Imagine Ocean’s Eleven with a unicorn. A highly unconventional unicorn with a minimum PG rating.
Weekes’ experience working on the Mass Effect series clearly shines through his skilful juggling of a large cast of colourful characters: there are 9 members in our ragtag band of thieves alone, including a death priestess, an ancient talking warhammer, a disgraced wizard, a gadget-ready safe cracker, and a sixteen year old boy with a potentially world-destroying secret.
Every character is likeable in their own way, with their own unique backstory and key role to play, and with opportunities to interact and banter with each other.
It’s a fun ride with interesting character dynamics. All our thieving accomplices get their own share of character growth too, which is a pretty remarkable feat considering the number of plot threads to keep track of, and a fair amount of fantasy world-building as well.
If that doesn’t interest you, the leader (or Mastermind, for you Leverage fans out there) of our ragtag band of thieves is a true lady BAMF. A war veteran unjustly betrayed and out to steal from the most powerful man in the country, she’s smart, sassy and super kick-ass.
And she’s also black.

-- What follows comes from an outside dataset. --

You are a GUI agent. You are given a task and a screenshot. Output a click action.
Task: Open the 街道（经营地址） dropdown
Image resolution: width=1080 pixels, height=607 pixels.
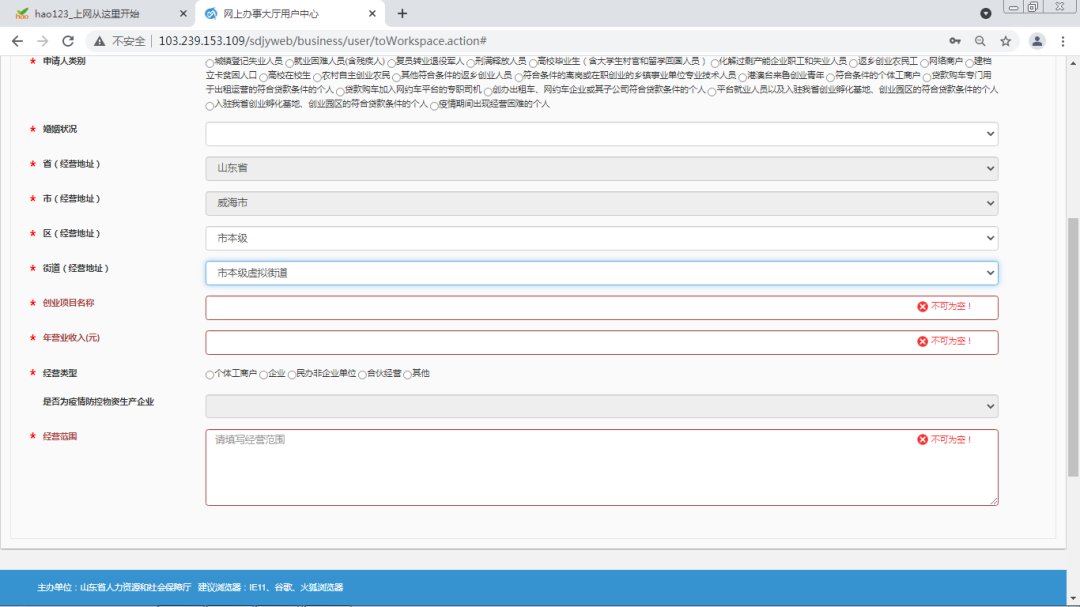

Yep, this novel goes there. Racial discrimination, class and international politics are themes that are hard to miss even as the story delightfully whizzes on through the predictable but no less enjoyable plot points of a heist story: The Jail Break, Assembling The Team, The First Job, A Plan Comes Together, The Setback, etc.
So, yeah. The book is heaps of fun, action-packed and fast-paced. And like any cool heist story, you can expect double-crosses and double-double-crosses; you’re still going to be wondering nervously how the team is going to get out of each seemingly impossible mess.